## TASK DETAILS:
Whenever the word "computer" appears in a line of the data below, copy that line.
___ AVAILABLE DATA ___
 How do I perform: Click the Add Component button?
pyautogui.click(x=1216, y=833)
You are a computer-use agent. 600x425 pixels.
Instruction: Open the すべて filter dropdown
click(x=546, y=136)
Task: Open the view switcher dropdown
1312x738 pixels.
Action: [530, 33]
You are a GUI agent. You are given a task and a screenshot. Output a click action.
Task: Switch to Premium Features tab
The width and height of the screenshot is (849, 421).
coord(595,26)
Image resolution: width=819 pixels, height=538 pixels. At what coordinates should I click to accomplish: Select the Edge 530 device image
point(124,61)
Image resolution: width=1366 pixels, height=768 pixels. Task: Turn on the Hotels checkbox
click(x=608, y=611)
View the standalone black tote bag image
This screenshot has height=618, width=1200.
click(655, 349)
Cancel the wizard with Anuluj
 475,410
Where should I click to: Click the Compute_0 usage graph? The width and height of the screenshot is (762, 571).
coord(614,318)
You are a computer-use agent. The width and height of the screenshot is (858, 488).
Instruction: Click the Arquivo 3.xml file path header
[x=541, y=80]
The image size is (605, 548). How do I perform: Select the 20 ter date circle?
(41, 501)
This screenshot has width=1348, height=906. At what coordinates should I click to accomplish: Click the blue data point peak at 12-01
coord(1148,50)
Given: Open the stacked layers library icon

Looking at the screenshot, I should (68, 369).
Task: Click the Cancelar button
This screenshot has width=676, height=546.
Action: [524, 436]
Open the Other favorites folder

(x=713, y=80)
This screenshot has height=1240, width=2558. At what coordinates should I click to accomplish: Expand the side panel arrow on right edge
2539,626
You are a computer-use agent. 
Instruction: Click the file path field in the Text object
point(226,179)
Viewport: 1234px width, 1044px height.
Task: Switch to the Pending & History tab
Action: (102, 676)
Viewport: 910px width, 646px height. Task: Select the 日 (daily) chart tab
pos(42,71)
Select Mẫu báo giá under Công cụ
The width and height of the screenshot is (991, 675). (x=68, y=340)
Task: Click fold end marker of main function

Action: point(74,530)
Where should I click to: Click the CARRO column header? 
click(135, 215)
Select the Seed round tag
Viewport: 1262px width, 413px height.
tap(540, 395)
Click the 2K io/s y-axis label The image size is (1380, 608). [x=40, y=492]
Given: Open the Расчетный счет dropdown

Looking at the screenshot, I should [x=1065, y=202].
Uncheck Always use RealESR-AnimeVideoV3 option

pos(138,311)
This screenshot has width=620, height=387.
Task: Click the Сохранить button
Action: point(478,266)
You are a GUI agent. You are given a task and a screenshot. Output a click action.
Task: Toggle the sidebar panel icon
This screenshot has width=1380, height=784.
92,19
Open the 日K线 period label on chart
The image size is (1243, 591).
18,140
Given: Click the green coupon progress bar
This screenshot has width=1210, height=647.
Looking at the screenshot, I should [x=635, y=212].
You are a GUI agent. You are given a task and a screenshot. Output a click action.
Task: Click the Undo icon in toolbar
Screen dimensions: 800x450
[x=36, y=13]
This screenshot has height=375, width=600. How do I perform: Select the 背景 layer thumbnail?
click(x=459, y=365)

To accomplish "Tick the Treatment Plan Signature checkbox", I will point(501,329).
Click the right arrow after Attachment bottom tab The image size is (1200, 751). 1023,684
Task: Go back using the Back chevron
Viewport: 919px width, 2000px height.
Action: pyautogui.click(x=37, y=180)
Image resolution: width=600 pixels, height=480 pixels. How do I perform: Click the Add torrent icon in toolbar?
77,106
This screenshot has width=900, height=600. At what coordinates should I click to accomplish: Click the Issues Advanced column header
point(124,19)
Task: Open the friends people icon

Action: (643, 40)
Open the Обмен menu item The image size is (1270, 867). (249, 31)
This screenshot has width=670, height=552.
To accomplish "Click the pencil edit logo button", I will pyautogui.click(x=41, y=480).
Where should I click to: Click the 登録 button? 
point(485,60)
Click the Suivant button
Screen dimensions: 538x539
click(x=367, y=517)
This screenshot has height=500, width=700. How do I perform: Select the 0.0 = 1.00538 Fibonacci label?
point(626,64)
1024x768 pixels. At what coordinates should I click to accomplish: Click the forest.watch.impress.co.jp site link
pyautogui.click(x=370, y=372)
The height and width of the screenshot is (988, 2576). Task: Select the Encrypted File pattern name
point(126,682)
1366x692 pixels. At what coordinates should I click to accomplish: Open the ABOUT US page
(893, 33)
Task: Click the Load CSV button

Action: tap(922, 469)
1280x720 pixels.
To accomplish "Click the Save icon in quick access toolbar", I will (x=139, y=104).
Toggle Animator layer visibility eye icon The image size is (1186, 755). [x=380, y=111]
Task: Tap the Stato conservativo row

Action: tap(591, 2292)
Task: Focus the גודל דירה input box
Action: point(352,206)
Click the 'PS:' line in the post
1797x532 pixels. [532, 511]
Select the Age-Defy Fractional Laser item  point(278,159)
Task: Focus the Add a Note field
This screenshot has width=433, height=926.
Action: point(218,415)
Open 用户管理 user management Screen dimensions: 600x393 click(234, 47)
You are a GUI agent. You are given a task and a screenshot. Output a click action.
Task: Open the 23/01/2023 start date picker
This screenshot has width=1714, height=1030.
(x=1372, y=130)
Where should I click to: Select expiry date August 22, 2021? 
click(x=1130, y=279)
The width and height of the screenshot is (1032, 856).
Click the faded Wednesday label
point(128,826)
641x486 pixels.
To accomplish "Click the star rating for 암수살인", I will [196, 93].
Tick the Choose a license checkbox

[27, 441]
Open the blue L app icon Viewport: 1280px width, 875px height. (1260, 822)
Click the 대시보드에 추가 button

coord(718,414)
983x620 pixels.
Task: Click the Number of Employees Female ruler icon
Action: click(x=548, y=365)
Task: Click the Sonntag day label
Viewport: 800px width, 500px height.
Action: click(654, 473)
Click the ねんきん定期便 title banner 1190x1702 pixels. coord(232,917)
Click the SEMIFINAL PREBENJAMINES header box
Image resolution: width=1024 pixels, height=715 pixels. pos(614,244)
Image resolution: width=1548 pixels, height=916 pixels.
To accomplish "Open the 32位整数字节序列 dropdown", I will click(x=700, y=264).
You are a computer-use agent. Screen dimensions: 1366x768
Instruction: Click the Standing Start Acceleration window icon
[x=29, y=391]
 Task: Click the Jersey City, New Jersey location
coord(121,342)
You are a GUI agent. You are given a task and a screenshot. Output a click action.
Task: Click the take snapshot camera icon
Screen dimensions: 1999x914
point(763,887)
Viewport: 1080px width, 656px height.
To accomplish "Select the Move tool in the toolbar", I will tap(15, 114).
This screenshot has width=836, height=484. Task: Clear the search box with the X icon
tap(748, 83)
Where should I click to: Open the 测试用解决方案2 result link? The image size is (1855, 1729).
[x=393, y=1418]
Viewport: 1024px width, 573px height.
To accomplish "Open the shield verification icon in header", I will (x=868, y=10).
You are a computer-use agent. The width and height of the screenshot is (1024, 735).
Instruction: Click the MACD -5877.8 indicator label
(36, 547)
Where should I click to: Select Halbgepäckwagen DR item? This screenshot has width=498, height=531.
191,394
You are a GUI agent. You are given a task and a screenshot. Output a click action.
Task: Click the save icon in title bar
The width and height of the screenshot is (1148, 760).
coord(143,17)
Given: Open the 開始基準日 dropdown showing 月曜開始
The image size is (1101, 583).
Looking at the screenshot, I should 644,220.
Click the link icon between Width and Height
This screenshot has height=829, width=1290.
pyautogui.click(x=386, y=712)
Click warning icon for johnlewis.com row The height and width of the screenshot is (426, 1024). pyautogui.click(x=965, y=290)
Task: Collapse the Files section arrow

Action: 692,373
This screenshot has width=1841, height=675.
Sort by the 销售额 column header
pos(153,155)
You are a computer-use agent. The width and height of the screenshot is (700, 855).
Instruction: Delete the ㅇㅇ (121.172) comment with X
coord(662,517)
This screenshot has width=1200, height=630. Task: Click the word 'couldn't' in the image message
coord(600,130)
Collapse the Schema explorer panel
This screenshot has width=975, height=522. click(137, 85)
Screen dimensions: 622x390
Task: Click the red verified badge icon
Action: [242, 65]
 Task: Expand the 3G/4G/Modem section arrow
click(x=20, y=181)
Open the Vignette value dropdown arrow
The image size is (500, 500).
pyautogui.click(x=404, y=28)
___
## SOLUTION TO THE PROBLEM:
You are a computer-use agent. 600x425 pixels.
You are a computer-use agent. The width and height of the screenshot is (858, 488).
You are a computer-use agent. 
You are a computer-use agent. Screen dimensions: 1366x768
You are a computer-use agent. The width and height of the screenshot is (1024, 735).
You are a computer-use agent. The width and height of the screenshot is (700, 855).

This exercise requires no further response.